▶ Task statement: Go line by line through the data and copy those with the word "computer".

▶ Record excerpts:

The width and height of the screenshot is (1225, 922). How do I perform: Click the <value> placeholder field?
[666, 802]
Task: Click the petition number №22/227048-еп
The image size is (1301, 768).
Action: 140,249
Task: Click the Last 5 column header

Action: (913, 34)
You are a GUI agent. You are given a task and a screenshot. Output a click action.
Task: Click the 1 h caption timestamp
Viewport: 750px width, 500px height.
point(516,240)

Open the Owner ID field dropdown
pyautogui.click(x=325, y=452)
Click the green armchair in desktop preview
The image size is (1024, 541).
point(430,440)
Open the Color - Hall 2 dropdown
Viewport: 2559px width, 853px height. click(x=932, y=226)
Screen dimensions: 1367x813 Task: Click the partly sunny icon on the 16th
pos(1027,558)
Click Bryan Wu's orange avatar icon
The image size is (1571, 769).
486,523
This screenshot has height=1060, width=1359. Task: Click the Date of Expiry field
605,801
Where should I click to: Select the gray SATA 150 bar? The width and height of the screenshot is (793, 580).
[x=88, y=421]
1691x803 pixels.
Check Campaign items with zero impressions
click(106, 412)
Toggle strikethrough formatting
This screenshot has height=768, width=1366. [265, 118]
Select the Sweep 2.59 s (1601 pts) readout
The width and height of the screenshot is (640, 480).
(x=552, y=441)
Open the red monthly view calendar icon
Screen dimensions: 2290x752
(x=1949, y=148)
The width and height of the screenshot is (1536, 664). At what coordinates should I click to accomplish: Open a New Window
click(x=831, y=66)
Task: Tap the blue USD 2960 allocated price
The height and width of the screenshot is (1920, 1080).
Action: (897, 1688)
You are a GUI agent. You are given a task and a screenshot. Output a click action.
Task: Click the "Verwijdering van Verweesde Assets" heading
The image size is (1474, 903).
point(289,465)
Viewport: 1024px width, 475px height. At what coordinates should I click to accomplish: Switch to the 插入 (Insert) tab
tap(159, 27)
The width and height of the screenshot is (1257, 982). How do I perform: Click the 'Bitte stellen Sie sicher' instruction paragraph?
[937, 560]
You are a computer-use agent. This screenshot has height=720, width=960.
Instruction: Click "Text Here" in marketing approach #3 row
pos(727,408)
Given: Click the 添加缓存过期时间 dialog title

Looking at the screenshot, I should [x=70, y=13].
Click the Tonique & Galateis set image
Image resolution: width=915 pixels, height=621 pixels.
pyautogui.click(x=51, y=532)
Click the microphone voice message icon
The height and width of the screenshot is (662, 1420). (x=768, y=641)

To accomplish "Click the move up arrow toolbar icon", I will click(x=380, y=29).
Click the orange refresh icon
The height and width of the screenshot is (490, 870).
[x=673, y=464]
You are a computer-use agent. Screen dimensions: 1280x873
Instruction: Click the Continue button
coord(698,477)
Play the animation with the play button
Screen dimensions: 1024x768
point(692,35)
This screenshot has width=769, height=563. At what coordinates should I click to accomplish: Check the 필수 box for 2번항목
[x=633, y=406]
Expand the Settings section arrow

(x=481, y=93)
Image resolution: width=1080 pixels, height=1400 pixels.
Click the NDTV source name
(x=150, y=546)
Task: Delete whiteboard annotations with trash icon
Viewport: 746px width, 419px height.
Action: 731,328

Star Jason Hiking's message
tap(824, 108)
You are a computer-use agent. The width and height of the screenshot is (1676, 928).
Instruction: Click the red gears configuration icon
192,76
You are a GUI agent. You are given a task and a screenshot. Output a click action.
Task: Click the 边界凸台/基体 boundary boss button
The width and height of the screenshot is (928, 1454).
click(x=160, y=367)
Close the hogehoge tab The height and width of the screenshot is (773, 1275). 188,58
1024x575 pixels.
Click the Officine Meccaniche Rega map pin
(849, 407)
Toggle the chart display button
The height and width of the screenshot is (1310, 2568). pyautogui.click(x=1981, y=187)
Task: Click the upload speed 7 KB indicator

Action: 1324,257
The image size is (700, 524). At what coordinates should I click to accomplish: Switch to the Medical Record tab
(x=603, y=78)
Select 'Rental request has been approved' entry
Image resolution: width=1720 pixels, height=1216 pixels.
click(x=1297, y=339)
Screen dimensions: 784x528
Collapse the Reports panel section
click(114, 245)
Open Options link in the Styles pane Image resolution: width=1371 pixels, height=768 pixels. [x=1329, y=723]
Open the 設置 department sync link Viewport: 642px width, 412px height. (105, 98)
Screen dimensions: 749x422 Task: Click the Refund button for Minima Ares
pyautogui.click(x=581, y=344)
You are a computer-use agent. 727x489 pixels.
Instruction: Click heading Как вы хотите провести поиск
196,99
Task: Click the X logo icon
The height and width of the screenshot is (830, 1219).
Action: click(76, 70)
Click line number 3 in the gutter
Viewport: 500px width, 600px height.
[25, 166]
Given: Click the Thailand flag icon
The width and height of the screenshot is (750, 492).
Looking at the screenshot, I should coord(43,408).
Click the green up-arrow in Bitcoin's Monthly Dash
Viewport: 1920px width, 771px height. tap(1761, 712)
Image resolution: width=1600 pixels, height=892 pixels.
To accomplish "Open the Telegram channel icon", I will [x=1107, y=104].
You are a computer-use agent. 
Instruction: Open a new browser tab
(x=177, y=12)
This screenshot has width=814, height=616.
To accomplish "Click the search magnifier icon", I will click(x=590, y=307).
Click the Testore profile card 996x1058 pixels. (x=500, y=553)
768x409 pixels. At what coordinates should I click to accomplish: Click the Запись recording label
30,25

▶ Task output:
You are a computer-use agent. This screenshot has height=720, width=960.
You are a computer-use agent. Screen dimensions: 1280x873
You are a computer-use agent. The width and height of the screenshot is (1676, 928).
You are a computer-use agent. 727x489 pixels.
You are a computer-use agent. 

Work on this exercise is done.